This tab is devoted to current and proposed legislative initiatives that will have an impact on the childhood cancer community. We strongly encourage everyone to write their Representative and/or Senator and voice your opinion on the legislation that affects you and/or our childhood cancer community. Click on any of the legislative bills below that interest you to get all the information you need. Take action by contacting your Representative and speak up for the children. You are their voice. Speak loudly. Speak often.
Click on any bill’s name below to get more detailed information.
HR 820: The Childhood Cancer Survivorship, Treatment, Access, and Research Act (STAR) of 2015 – The Childhood Cancer Survivorship, Treatment, Access, and Research (STAR) Act (formerly HR331) would expand opportunities for childhood cancer research, improve efforts to identify and track childhood cancer incidences, enhance the quality of life for childhood cancer survivors, and ensure publicly accessible expanded access policies that provide hope for patients who have run out of options.
While the STAR Act passed the House of Representatives on December 6, 2016 and went to the Senate, the Star Act is now officially reintroduced for 2107. While it was disappointing that last year it passed the House but did not pass the Senate in time to voted on, it has been reintroduced as HR. 820 and S 292. Actually our efforts last year gained a lot of new support and we expect passage should come in the first quarter of 2017. What should you do now? Contact your Representatives and Senators and ask them to cosponsor the STAR Act, HR 820 (House of Representatives) and S 292 (Senate). We have made it easy to contact them. Just click HERE.

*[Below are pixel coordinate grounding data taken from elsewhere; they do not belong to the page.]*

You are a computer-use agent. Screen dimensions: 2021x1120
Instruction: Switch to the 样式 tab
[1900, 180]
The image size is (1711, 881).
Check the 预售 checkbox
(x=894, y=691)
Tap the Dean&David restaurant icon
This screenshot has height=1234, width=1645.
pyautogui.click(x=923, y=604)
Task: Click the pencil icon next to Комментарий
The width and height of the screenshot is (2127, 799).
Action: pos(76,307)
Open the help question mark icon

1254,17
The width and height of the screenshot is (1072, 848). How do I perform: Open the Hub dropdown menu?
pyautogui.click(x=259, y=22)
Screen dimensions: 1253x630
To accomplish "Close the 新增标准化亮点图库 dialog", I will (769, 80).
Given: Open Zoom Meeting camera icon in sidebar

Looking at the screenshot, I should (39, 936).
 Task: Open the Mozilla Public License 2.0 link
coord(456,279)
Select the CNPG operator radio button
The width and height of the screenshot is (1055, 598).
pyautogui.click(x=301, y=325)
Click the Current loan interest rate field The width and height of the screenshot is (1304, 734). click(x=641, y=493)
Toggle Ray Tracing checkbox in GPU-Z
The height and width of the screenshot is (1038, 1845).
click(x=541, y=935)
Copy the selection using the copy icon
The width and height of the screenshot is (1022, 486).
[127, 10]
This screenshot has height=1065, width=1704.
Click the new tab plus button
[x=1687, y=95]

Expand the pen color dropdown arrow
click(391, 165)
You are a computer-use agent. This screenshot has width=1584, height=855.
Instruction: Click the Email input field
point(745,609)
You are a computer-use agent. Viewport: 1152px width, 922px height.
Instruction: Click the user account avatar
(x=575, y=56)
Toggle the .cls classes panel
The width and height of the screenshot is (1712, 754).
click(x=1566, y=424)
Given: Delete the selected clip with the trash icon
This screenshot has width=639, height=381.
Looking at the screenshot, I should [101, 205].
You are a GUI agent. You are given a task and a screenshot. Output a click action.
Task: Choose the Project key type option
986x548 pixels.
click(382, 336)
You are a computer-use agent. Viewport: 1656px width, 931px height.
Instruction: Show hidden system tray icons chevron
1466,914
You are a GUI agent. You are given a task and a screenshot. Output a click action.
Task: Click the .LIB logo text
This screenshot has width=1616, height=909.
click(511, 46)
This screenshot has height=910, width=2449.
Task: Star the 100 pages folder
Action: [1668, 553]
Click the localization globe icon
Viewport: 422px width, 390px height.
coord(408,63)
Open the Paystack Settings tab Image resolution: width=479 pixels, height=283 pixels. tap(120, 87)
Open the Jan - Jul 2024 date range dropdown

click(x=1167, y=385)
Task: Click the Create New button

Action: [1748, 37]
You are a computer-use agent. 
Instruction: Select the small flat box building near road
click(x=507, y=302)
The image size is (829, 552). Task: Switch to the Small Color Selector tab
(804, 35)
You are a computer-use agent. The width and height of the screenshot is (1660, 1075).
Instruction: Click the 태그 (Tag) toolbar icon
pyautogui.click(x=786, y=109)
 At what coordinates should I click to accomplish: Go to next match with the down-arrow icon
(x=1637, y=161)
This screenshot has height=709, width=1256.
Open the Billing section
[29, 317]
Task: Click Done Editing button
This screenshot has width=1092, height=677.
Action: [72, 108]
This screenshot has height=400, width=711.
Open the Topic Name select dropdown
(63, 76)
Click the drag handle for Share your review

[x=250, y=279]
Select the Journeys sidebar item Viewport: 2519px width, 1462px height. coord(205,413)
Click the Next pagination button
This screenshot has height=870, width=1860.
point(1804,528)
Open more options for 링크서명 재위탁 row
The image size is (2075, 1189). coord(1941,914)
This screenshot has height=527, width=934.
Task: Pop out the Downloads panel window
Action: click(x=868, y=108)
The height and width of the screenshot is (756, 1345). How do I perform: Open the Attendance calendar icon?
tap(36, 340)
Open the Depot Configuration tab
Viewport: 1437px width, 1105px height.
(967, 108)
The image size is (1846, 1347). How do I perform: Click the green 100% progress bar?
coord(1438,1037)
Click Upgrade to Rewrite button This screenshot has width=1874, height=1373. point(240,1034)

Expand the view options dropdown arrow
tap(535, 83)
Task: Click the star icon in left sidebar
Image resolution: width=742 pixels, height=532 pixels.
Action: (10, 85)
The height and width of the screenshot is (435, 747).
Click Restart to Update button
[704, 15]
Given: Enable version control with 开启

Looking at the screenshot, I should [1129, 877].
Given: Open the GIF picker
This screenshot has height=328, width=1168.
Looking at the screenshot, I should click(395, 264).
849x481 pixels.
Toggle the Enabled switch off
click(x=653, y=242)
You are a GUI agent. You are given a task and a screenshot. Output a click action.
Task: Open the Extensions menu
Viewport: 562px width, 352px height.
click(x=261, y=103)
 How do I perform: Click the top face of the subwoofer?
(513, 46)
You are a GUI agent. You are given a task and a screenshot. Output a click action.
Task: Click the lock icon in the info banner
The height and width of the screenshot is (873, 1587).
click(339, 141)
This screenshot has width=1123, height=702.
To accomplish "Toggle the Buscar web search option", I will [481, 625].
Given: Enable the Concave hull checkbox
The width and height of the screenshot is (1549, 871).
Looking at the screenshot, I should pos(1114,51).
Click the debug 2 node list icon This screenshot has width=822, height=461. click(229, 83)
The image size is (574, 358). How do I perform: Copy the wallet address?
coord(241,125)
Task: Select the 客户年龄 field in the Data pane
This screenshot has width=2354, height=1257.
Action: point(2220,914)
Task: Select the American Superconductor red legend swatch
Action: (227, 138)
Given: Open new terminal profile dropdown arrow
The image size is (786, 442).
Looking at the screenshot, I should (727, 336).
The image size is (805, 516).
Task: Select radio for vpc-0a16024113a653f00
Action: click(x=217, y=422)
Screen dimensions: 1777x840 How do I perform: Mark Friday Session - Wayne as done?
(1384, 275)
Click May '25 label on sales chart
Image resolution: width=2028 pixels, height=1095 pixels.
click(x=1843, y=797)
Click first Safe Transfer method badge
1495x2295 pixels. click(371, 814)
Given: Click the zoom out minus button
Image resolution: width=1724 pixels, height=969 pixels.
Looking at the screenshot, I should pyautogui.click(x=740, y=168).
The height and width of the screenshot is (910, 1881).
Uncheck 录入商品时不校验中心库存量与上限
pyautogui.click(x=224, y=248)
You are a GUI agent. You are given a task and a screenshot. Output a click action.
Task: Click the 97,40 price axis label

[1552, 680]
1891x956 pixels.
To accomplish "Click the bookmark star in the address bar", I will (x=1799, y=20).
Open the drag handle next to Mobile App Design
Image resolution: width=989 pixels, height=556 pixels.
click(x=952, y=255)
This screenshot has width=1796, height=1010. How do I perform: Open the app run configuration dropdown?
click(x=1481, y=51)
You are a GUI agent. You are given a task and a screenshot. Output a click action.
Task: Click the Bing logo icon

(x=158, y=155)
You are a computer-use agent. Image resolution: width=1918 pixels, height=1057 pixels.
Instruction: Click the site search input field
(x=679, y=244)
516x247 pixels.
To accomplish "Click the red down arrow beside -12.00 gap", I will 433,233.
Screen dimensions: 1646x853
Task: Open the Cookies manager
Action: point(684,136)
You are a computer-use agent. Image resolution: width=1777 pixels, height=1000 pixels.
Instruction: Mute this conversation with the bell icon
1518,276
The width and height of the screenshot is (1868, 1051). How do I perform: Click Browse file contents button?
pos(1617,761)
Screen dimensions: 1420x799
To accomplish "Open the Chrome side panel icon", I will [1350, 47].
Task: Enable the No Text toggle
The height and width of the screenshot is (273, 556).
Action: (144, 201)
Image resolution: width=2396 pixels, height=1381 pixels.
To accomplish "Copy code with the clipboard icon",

Research to Accelerate Cures and Equity (RACE for Children Act) Has been reintroduced for 2017. It will reform PREA so that the law meets up with today’s advances in science. RACE for Children will close the loopholes and improve the drug development process for childhood cancer. In 2017, there is a revolution in cancer treatment with new, targeted therapies that are curing certain terminal cancer patients. Today, instead of targeting certain organs, cancer drugs are developed by molecular target, and these molecular targets are present in both adult and pediatric cancers, but kids with cancer are not the first patients to get these drugs. Under today’s system, they are the last to get the drugs. In the last 6 years, 77 drugs were developed for adult cancer and only two were developed childhood cancers.
Congress should incentivize the repurposing of potentially life-saving approved drugs for rare diseases and pediatric cancers. Similar incentives have been critical in the development of new medicines for underserved patient populations and could lead to hundreds of safe, effective and affordable rare disease treatments within the next five years.
The OPEN ACT would establish a six-month marketing exclusivity extension, providing an incentive to a sponsor to repurpose an already approved therapy for a rare disease. The sponsor company would need to demonstrate that the repurposed therapy is safe and effective in treating the rare disease and obtain a rare disease indication from FDA on the drug label. The OPEN ACT is modeled on the highly successful Best Pharmaceuticals for Children Act (2002) that has led to more than 500 labeling changes for pediatric populations.